Sera sontak mengangkat kepalanya lalu menatap Damar dengan raut terkejut dan air mata yang berlinang.
"Nama itu?" Sera bertanya dalam hati.
"Dengan Seranita Humaira binti Almarhum Rizaldi, dengan mas kawin uang tunai sebesar tiga ratus juta rupiah dibayar tunai," ucap si penghulu.
"Sa-saya terima nikah dan kawinnya Seranita Humaira binti Almarhum Rizaldi dengan mas kawin tersebut dibayar tunai."
"Sah?"
"Sah!"
Damar memejamkan matanya dengan kuat, mimpi apa dia sampai harus menikah sungguhan dengan gadis yang sudah dianggap seperti anak sendiri. Sementara Sera masih memandangnya dengan tatapan tak terbaca, air matanya terus jatuh menetes.
"Sera cium tangan suami kamu!" Titah Lusi.
Damar pun membuka mata dan menatap istrinya itu.
Namun Sera hanya bergeming menatap Damar, membuat semua orang bingung melihat sikapnya.
Rupanya dari tadi Sera melamun memikirkan nama belakang Damar yang sama persis seperti nama belakang Dafi.
"I-iya."
"Ayo cium tangan suami kamu!"
Dengan gemetar, Sera meraih tangan Damar lalu mencium punggung tangannya.
"Sekarang giliran Damar yang cium istrinya!" seru Lina penuh semangat.
Damar tercengang, dia menelan ludah demi menahan rasa gugup.
"Iya, sayang. Cium dong istrinya." Lusi menimpali.
Dengan canggung Damar mendekati Sera, dan mencium kening gadis itu. Jantung keduanya berdebar tak karuan, wajah mereka semakin merah padam.
Dari kejauhan Riko, Yuni serta para talent hanya bisa termangu menyaksikan semua itu, tak menyangka rencana yang sudah mereka susun dengan matang harus berantakan seperti ini.
***
Setelah selesai melakukan sungkem, diam-diam Damar mengajak Sera dan Riko ke dalam kamar.
"Bagaimana ini, Ko?

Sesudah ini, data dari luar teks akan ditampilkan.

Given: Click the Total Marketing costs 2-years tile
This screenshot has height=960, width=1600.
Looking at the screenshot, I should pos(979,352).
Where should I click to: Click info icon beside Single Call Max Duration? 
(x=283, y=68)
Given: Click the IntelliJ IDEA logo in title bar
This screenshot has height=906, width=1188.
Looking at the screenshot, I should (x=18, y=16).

Kami tidak mungkin terikat dalam pernikahan seperti ini!" ucap Damar.
"Maaf, Pak! Saya sudah coba memikirkan rencana lain, tapi belum ketemu. Jadi untuk saat ini tidak ada yang bisa kita lakukan," sahut Riko menyesal.

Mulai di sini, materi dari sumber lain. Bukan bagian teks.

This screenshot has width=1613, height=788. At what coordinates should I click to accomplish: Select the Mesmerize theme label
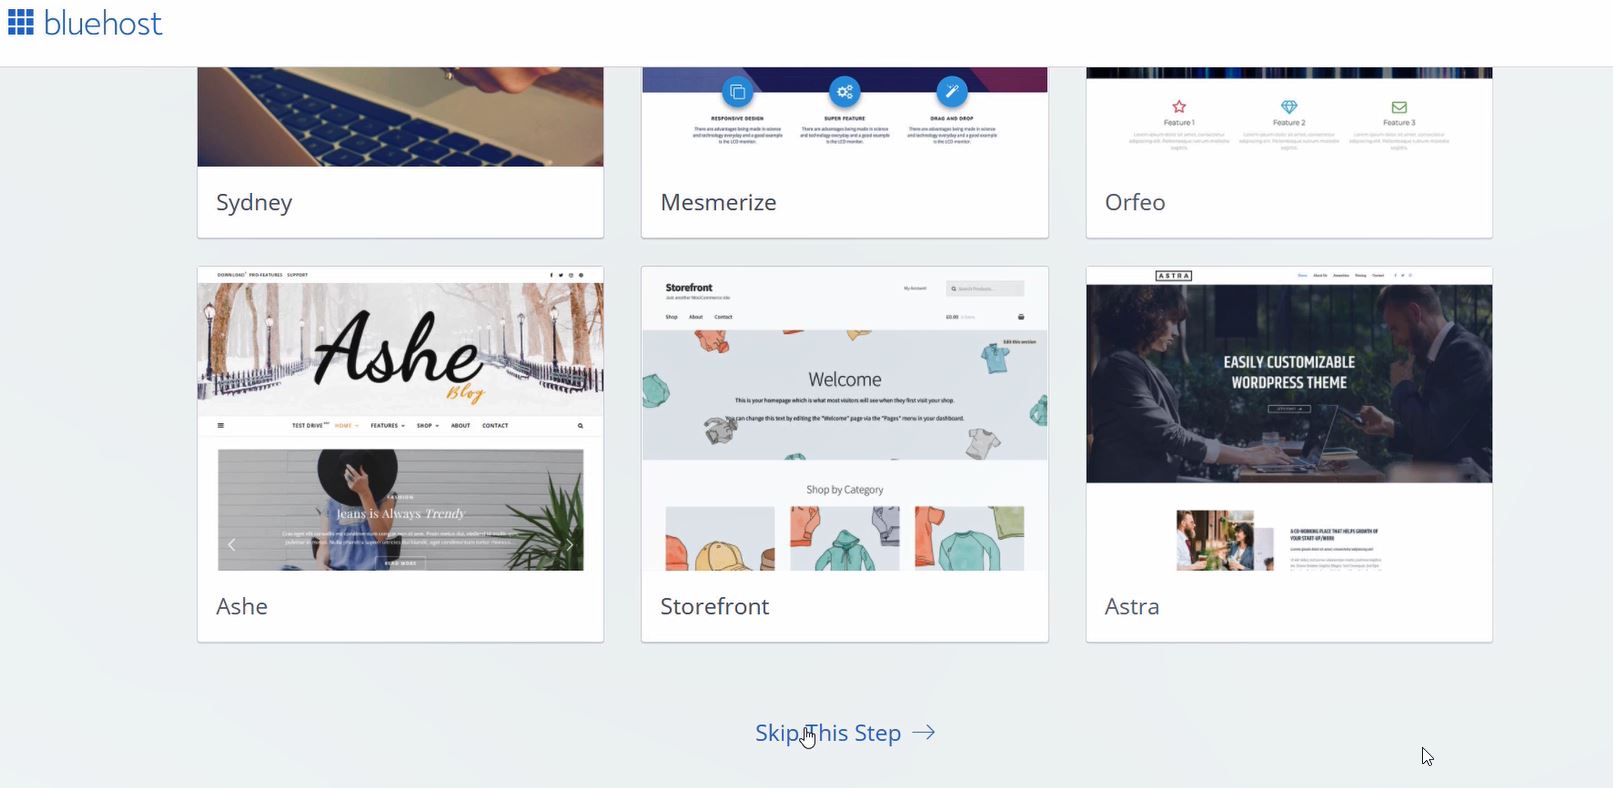[718, 202]
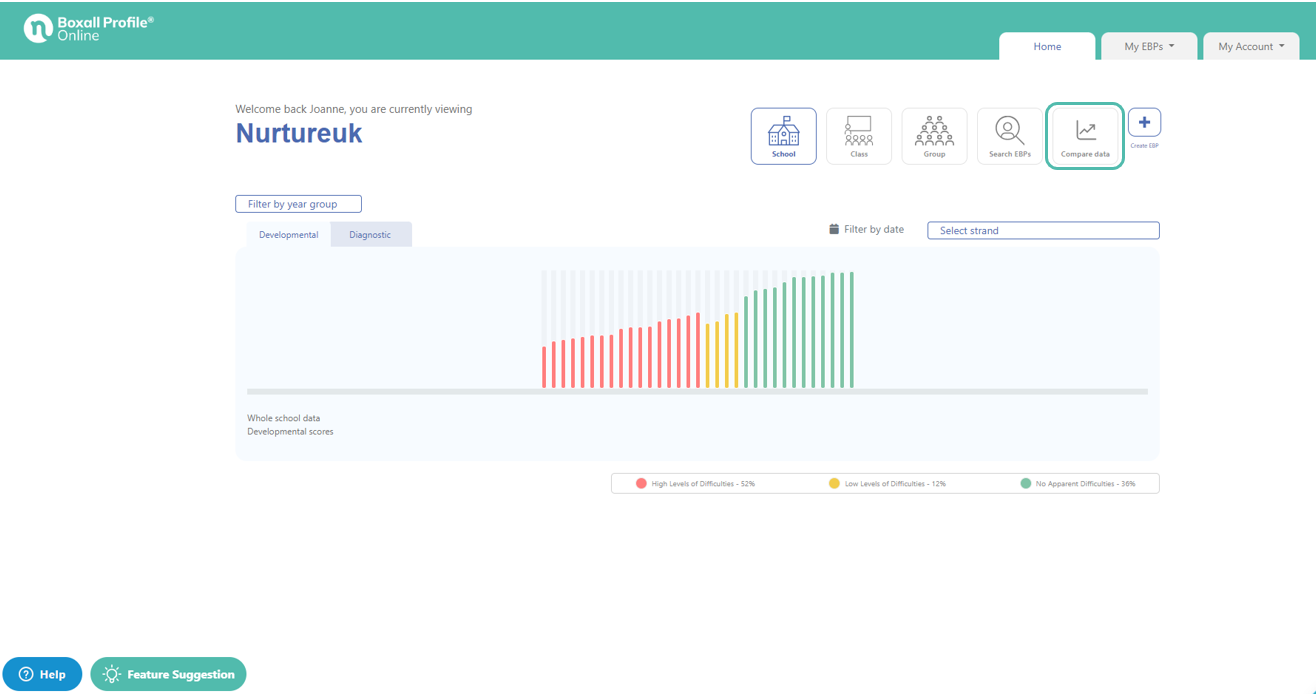Go to the Home tab
Image resolution: width=1316 pixels, height=695 pixels.
(x=1047, y=46)
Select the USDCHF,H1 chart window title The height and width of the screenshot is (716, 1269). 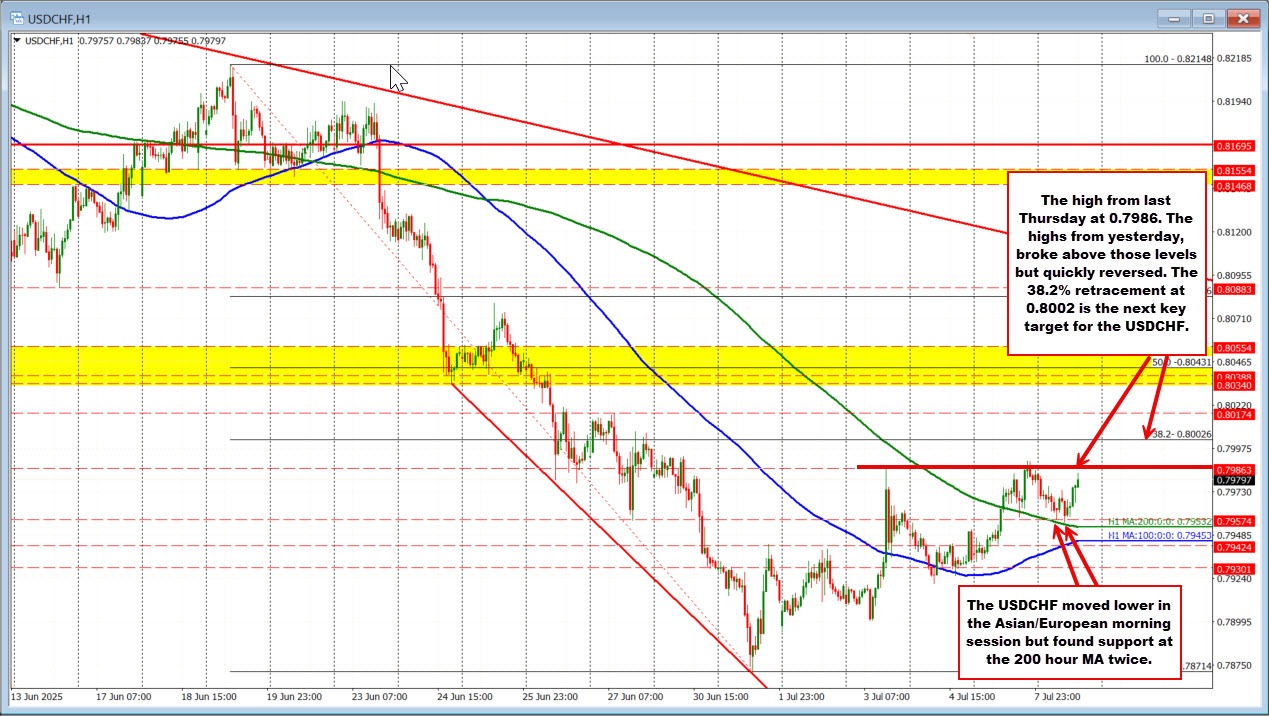point(56,17)
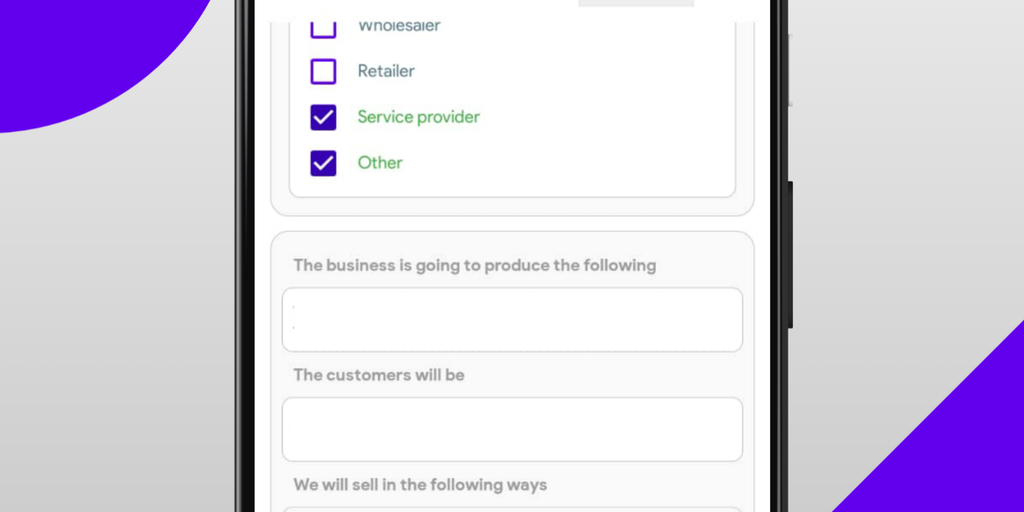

"Jadi kami harus menerima semua ini begitu saja?" sungut Damar, sementara Sera hanya bergeming menatapnya.
Meskipun sudah lebih tenang, tapi Sera masih bertanya-tanya apakah Damar memang memiliki hubungan dengan Dafi, atau hanya kebetulan saja nama belakang mereka sama.
"Anda dan Sera sudah terlanjur menikah, mau tidak mau kalian harus menjalani pernikahan ini sampai kita menemukan cara dan waktu yang tepat untuk mengakhirinya. Karena jalan satu-satunya adalah perceraian," jawab Riko.

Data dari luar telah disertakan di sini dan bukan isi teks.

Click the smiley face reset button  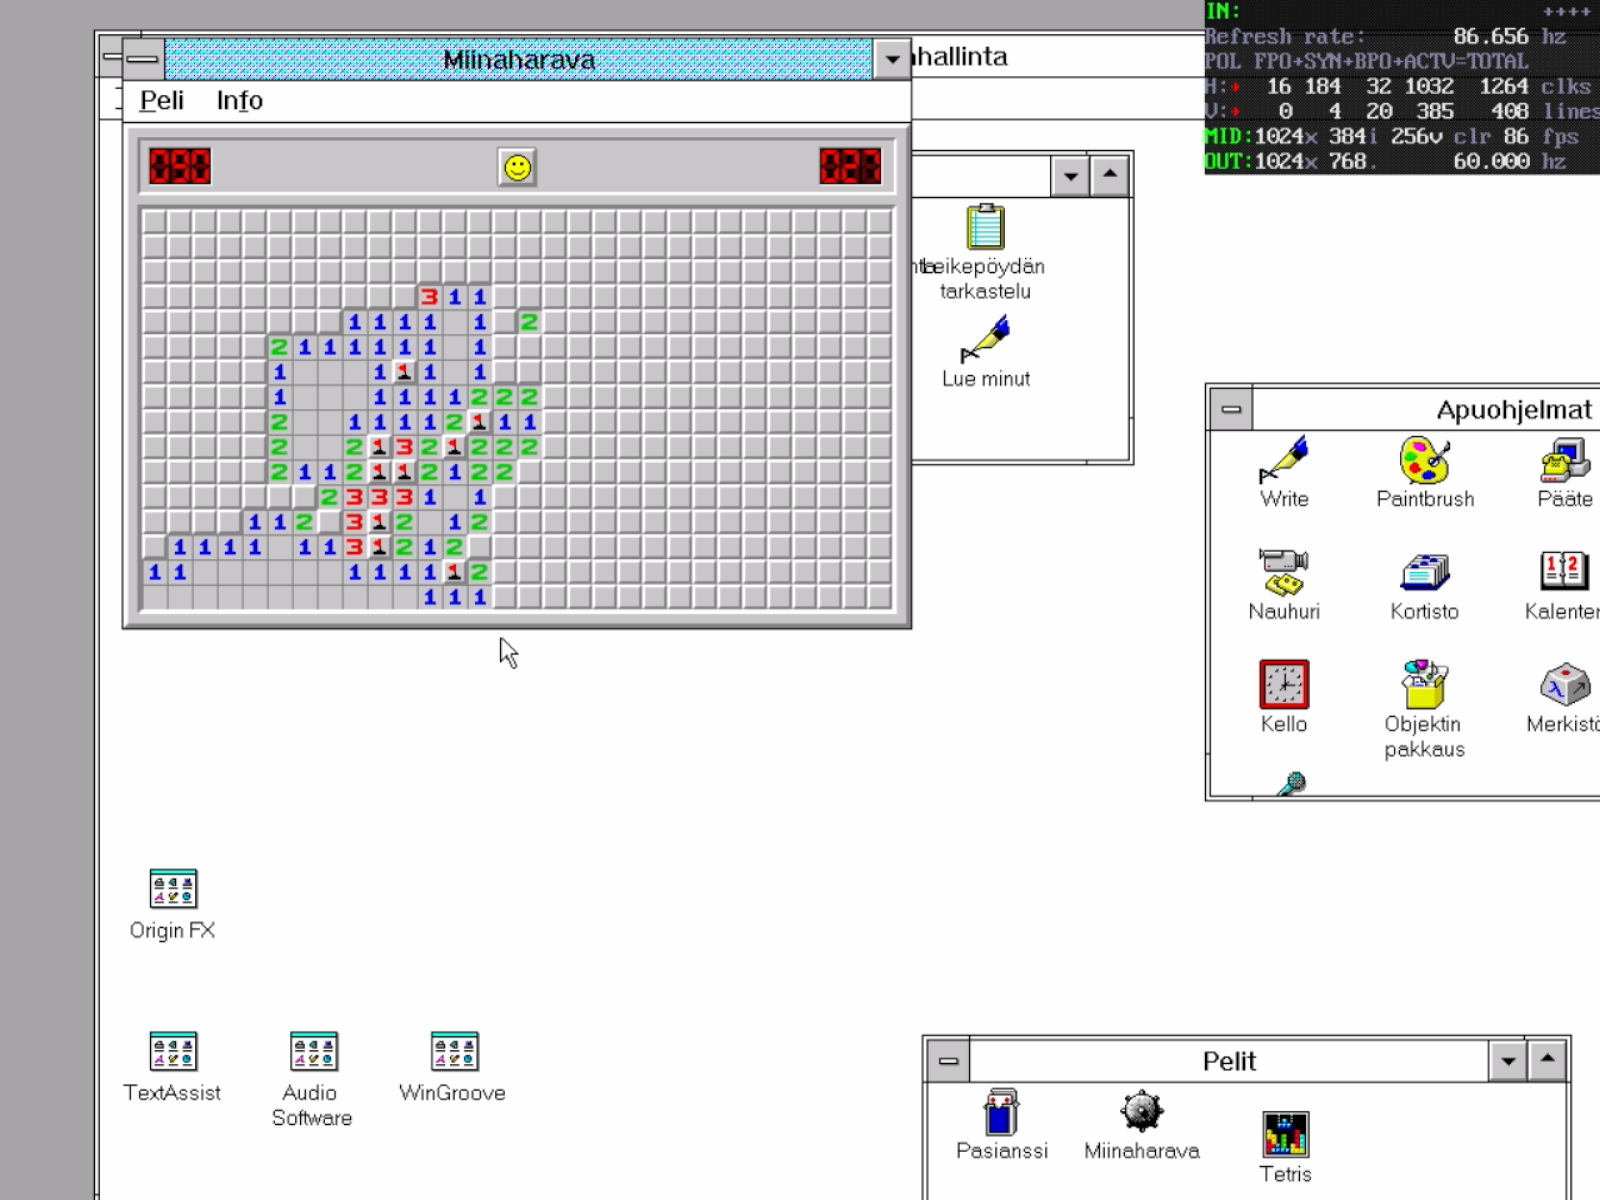(x=517, y=167)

Damar duduk di tepi ranjang lalu meremas kuat rambutnya, dia benar-benar pusing memikirkan semua yang terjadi.
"Semuanya menjadi semakin rumit gara-gara kamu dan teman-temanmu itu! Karena kecerobohan kalian, kami jadi terjebak dalam pernikahan gila ini," gerutu Damar kesal.
Riko menghela napas mendengar Damar lagi-lagi menyalahkannya, tapi dia tak ingin membantah. Dia kemudian beralih memandang Sera yang sedari tadi hanya diam membisu.
"Kamu kenapa diam saja?" tanya Riko cemas.
"Jadi aku harus bilang apa lagi, Mas? Semua sudah terjadi, suka atau tidak, aku tetap harus menjalaninya, meskipun aku tidak menginginkan pernikahan ini." Sera berbicara dengan pasrah, air matanya kembali menetes.
Damar dan Riko tertegun mendengar jawaban Sera, mereka tak menyangka dia bisa begitu dewasa menyikapi apa yang terjadi. Seketika Damar merasa semakin bersalah karena sudah melibatkan gadis itu dalam masalah ini.
"Sera, Om minta maaf. Om janji akan segera menyelesaikan semuanya dan mengakhiri pernikahan gila ini," ujar Damar seraya mengusap air mata di pipi Sera.
Sera hanya mengangguk tanpa membalas ucapan Damar itu.
"Kalau begitu sekarang kita keluar sebelum Mama dan semua orang curiga," pinta Damar.
"Om dan mas Riko duluan saja, aku ingin merapikan riasan ku dulu."
"Baiklah." Damar bergegas keluar dari kamar itu bersama Riko, sementara Sera masih terpaku di tempatnya.
"Aku harus cari tahu siapa nama anaknya Om Damar," gumam Sera.